• _PROMPT_
Look through the records, and whenever a line includes the word "will", copy it.

• _SUPPLIED INFORMATION_
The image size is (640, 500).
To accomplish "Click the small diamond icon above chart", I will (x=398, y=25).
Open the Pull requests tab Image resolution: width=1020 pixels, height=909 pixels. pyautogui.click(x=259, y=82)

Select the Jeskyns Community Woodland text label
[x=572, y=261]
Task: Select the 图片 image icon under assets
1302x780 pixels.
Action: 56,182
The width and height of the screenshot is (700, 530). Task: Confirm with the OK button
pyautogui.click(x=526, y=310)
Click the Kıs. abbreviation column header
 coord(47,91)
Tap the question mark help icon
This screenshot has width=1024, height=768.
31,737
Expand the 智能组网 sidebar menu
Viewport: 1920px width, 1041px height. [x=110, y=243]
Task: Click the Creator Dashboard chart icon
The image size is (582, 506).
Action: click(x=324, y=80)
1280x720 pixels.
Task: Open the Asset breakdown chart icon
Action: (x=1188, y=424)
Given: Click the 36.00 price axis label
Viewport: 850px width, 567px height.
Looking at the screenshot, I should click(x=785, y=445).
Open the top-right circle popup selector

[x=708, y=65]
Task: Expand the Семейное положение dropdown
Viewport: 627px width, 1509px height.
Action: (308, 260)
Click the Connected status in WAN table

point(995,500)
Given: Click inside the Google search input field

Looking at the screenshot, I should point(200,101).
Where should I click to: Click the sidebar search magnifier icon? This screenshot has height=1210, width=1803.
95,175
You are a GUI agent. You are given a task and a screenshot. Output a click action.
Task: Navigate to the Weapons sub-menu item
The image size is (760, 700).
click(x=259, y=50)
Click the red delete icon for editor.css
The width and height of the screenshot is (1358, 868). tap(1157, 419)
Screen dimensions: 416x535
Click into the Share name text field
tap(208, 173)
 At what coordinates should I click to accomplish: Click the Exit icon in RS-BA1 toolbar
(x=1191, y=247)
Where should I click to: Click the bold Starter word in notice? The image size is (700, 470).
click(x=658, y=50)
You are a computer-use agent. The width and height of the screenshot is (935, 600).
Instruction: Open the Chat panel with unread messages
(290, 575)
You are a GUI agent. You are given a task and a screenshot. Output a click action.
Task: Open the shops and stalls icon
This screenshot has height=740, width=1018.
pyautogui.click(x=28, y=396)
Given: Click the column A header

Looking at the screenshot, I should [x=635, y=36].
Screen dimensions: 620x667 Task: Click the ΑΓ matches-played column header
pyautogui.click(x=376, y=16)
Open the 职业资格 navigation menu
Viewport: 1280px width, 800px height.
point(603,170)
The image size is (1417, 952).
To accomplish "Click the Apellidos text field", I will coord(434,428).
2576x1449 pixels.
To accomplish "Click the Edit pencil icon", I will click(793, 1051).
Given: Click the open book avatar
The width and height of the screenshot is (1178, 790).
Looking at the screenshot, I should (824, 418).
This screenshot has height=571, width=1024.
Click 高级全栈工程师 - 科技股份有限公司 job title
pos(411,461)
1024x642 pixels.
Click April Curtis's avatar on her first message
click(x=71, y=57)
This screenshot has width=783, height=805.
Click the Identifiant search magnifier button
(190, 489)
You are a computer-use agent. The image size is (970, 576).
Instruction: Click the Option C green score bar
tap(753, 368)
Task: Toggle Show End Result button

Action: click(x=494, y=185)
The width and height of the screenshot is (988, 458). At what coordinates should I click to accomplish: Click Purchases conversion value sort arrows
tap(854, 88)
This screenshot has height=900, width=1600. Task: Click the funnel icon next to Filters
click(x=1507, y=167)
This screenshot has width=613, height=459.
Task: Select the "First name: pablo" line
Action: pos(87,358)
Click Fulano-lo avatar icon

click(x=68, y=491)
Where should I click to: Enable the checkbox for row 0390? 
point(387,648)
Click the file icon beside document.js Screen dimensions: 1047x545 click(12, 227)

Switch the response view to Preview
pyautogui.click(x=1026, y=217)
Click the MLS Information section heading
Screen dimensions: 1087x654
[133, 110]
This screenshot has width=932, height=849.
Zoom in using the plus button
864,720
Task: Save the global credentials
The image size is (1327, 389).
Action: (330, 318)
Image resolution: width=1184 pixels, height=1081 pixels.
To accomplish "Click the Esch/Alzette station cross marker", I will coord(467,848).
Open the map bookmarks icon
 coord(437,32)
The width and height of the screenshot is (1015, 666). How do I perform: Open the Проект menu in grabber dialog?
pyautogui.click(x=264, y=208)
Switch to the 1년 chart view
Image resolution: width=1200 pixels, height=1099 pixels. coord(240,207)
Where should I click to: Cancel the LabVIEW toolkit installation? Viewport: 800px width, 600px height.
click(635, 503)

• _YOUR RESPONSE_
To accomplish "Click the small diamond icon above chart", I will (x=398, y=25).
To accomplish "Click the Apellidos text field", I will coord(434,428).
To accomplish "Click the Edit pencil icon", I will click(793, 1051).
To accomplish "Click the Esch/Alzette station cross marker", I will coord(467,848).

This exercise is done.